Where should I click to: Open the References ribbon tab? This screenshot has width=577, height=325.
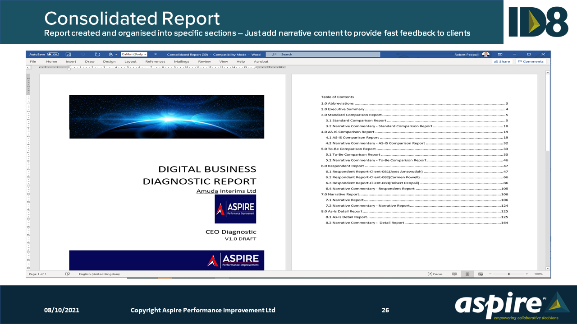coord(155,61)
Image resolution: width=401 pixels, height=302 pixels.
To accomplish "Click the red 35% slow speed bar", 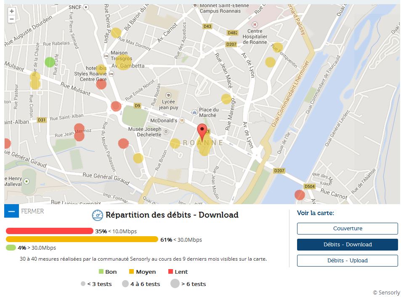I will click(x=49, y=231).
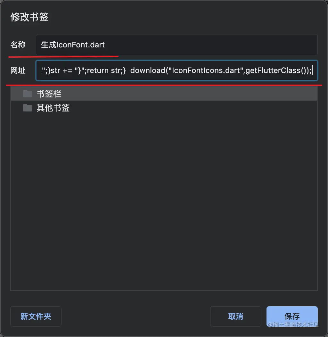Focus the 网址 input field
The height and width of the screenshot is (337, 328).
point(177,70)
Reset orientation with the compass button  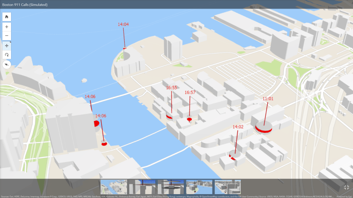7,64
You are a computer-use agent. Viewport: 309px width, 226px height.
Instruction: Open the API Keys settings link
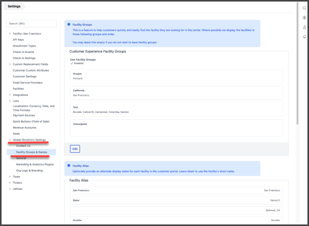click(x=18, y=39)
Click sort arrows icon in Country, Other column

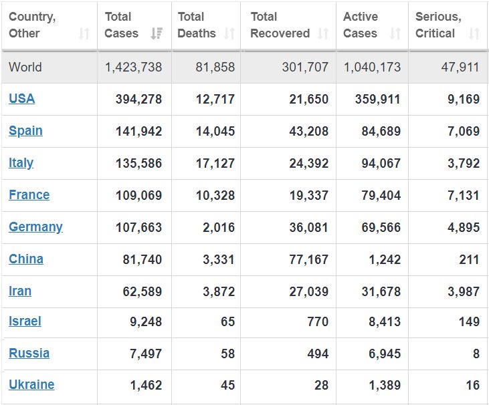pyautogui.click(x=84, y=33)
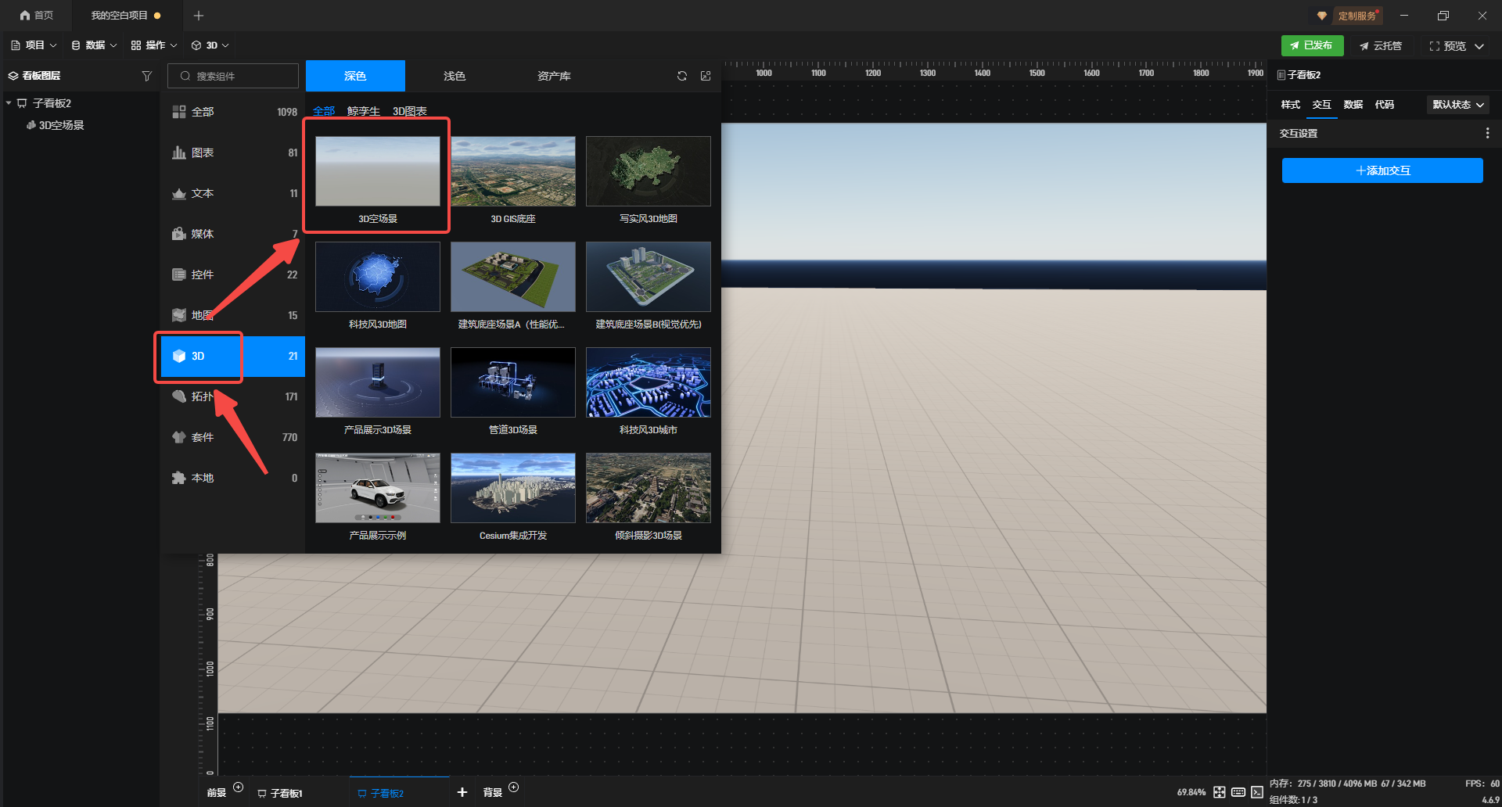The height and width of the screenshot is (807, 1502).
Task: Click the three-dot menu beside 交互设置
Action: (1487, 134)
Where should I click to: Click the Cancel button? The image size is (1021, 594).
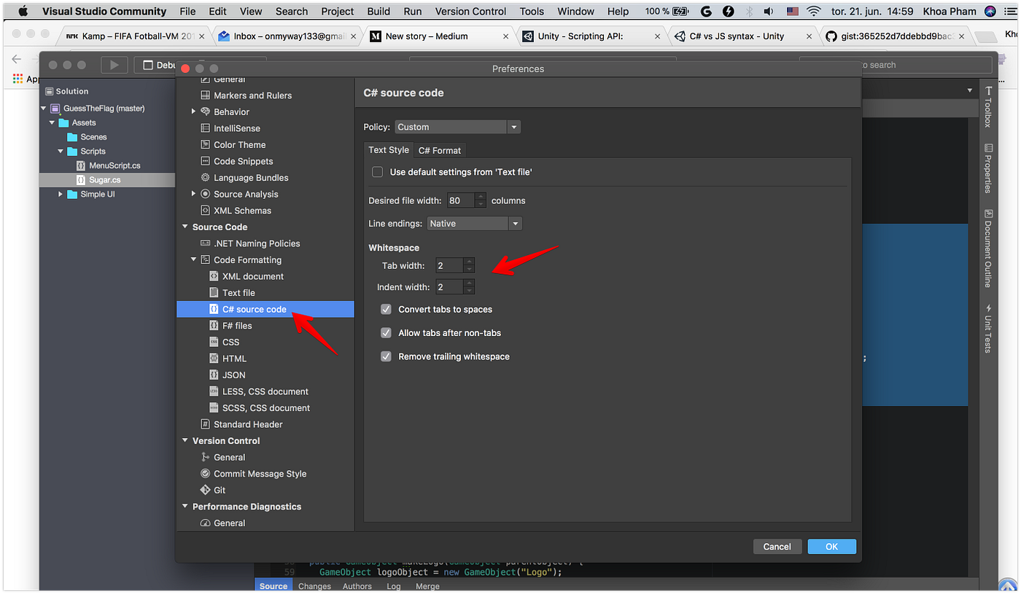777,546
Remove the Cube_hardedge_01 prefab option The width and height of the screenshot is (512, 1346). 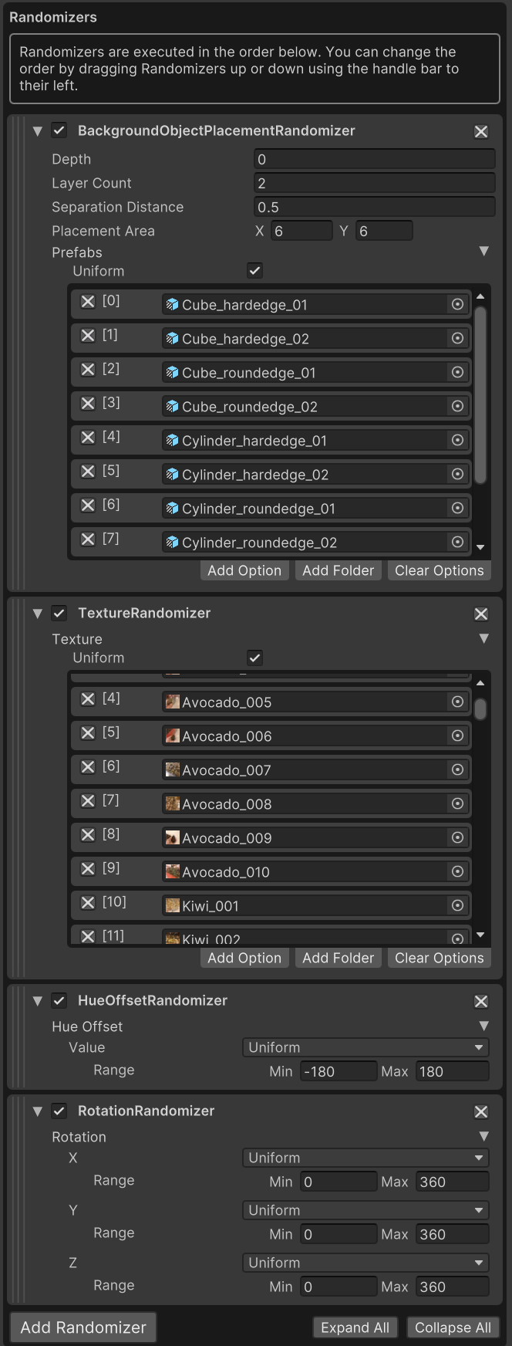coord(88,302)
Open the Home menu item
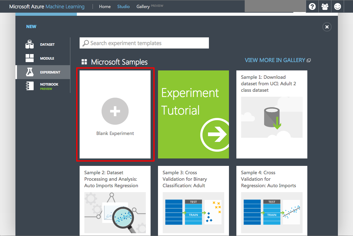The image size is (353, 236). click(x=105, y=6)
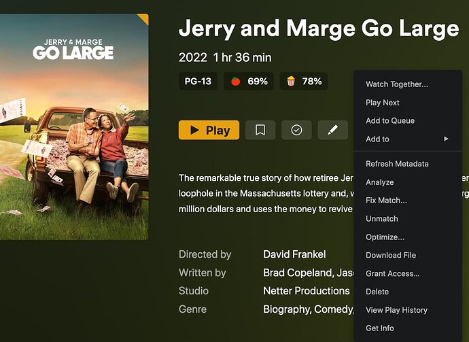Click the popcorn 78% audience badge
This screenshot has width=469, height=342.
click(x=304, y=82)
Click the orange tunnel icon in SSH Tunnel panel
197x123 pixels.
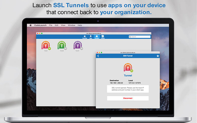coord(128,68)
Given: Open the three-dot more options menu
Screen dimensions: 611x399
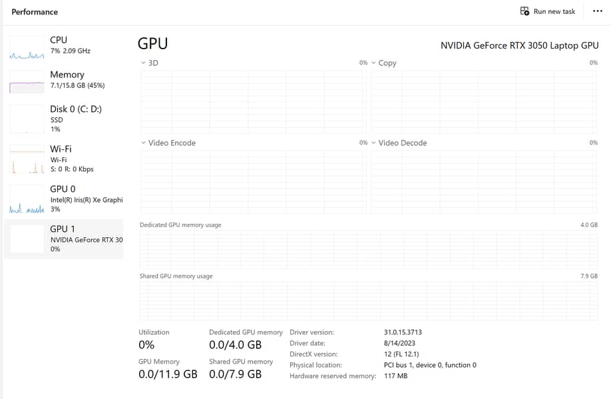Looking at the screenshot, I should tap(597, 11).
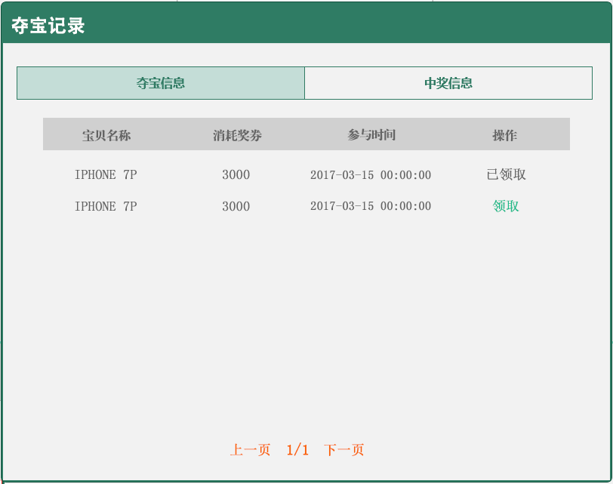The height and width of the screenshot is (484, 613).
Task: Go to next page via 下一页
Action: pos(344,450)
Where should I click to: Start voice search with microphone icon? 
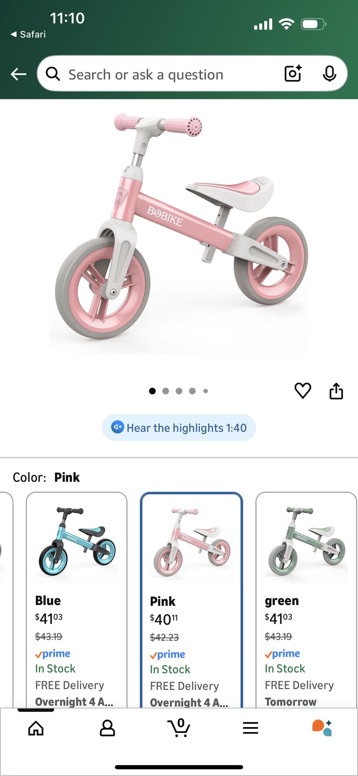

^^^^^^^^

→ EXERCISE DESCRIPTION: Please restate word for word each line from the one containing "Open the Home menu item" to the end of the data above, without the pictures.

→ WRITTEN RESPONSE:
Open the Home menu item
The image size is (353, 236). click(x=105, y=6)
Click the popcorn 78% audience badge
This screenshot has width=469, height=342.
click(x=304, y=82)
Click the orange tunnel icon in SSH Tunnel panel
197x123 pixels.
coord(128,68)
Given: Open the three-dot more options menu
Screen dimensions: 611x399
Looking at the screenshot, I should tap(597, 11).
The height and width of the screenshot is (484, 613).
Task: Go to next page via 下一页
Action: pos(344,450)
Where should I click to: Start voice search with microphone icon? 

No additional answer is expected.